Frank Lüdecke ist, mit mehreren Preisen dekoriert und fernsehprominent, ein kabarettistisches Schwergewicht, und als solches braucht er eine entsprechende Bühne. So gastiert der Berliner beim nunmehr dritten Auftritt in Dachau nicht mehr auf der Leierkasten-Kleinkunstbühne von Frank Striegler, sondern im großen Theatersaal des ASV, in dem ungefähr doppelt so viele Zuschauer Platz finden. Weniger als 200 Plätze hätten es auch nicht sein dürfen. Striegler verrät bei seiner Begrüßung, dass er bisher erst einmal in den ASV ausgewichen sei, nämlich beim Auftritt von Gerhard Polt und der Biermösl Blosn. Und nun also Frank Lüdecke.

Ein Barhocker, ein Tablet auf einem Stativ, ein Gitarrenständer ohne Gitarre: Die wenigen Utensilien wirken auf der großen Bühne zunächst etwas verloren. Doch schon das Intro lenkt die Aufmerksamkeit weg von den Äußerlichkeiten, hin zum Doppelbödigen, der intellektuellen Komik eines der besten politischen Satirikers unserer Zeit: Eine sanfte Männerstimme aus dem Off warnte die "verehrten Damen und Herren und Transgender" - ganz politisch korrekt, wie es der Zeitgeist verlangt - davor, dass das nun folgende Programm "Über die Verhältnisse" zu den Themen aktuelle Politik, soziale Medien, Integration und Europa aktives Mitdenken verlange und bei dem einen oder anderen Mikroaggressionen auslösen könne, wenn er die Pointe nicht verstehe oder eine andere Meinung vertrete.
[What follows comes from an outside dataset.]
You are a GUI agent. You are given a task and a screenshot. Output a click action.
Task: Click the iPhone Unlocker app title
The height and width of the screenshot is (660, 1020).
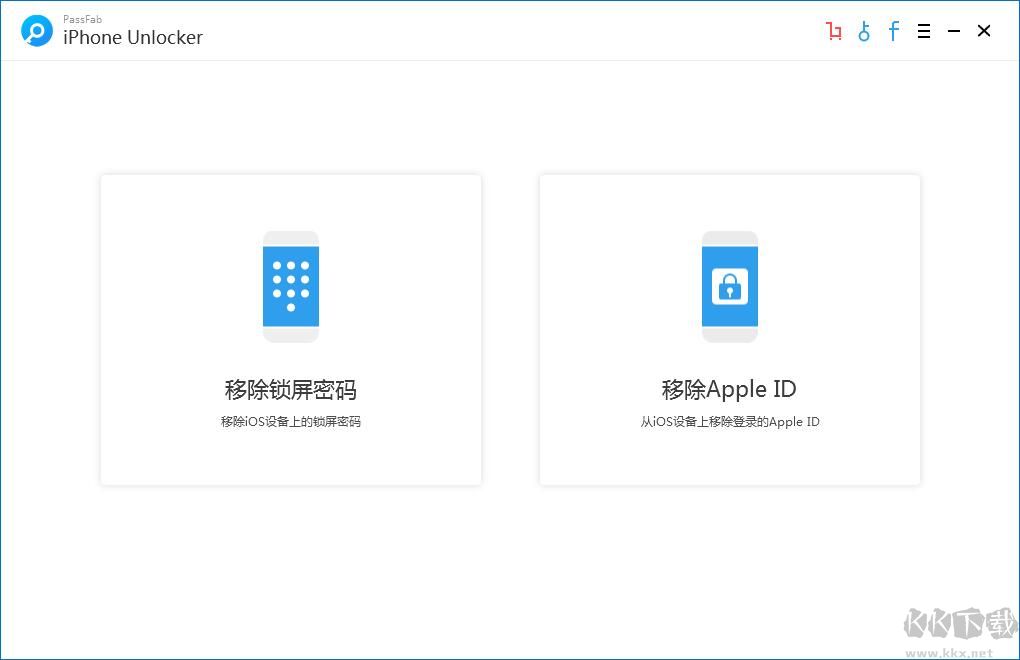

Wer immer sich in den folgenden 90 Minuten auf den Schlips getreten fühlt, lässt es sich nicht anmerken. Lüdeckes Pointen kommen zielsicher und werden stets mit viel Gelächter quittiert. Dass dem 56-Jährigen vor der Pause etwas der Schwung fehlt, liegt wohl an seiner Erkältung, die man ihm anhört und sicher einen Teil der Energie raubt. Nach der Pause futterte Lüdecke eine Lutschpastille nach der anderen, was sowohl der Stimme gut tut als auch dem Blutzuckerspiegel.

Im Vergleich zu der oberflächlichen, unter die Gürtellinie zielenden Standup-Comedy eines Mario Barth, Luke Mockridge oder Kaya Yanar weiß Lüdecke mit dem gesprochenen und (sich selbst an der Gitarre begleitend) gesungenen Wort gänzlich ohne Frivolität oder vulgäre Doppeldeutigkeit zu überzeugen. Weil gutes politisches Kabarett und feinsinnige Zeitgeist-Satire in Deutschland eher selten geworden ist, sei es erlaubt, dies wohltuend zur Kenntnis zu nehmen.

Hier eine kleine Auswahl der Pointen aus dem berufenem Munde des Frank Lüdecke. Ein Vorschlag zur Kompromissfähigkeit der Groko: "Ab 2028 dürfen nur noch Elektroautos zugelassen werden, die auch mit Diesel fahren"; Kommentar zur Drohung von "Ultimatum-Horst" Seehofer, Alexander Dobrindt aus Berlin abzuziehen: "Berlin ohne Dobrindt, das wäre wie Leipzig ohne die Semper-Oper"; über Donald Trump und Bildung: "Wenn Sie Belgien für eine schöne Stadt halten, dann können sie immerhin noch eines werden: US-Präsident"; "In der Antike konnte ein Politiker abgewählt werden. Heute wird er EU-Kommissar."

Lüdeckes "Original-Rede, die ein deutscher Politiker im EU-Parlament gehalten hat", entpuppt sich als perfekte Edmund-Stoiber-Parodie mit allen Grimassen, "Ähs" und Unterbrechungen sowie Ungereimtheiten im Rede-Manuskript, wie man sie von dem langjährigen bayerischen Ministerpräsidenten und späteren EU-Beauftragten für den Bürokratie-Abbau gewohnt war. Eine Steilvorlage für das Politiker-Derbleckn am Nockherberg, vielleicht im nächsten Jahr? Den Abend beschließt der vierfache Vater mit einem Lied über die fehlenden Geburten im Land ("Die Alterspyramide in Deutschland hat schon die Form einer Urne"): "In the Year 2929 leben die Menschen noch in Kiel - und wie viel?"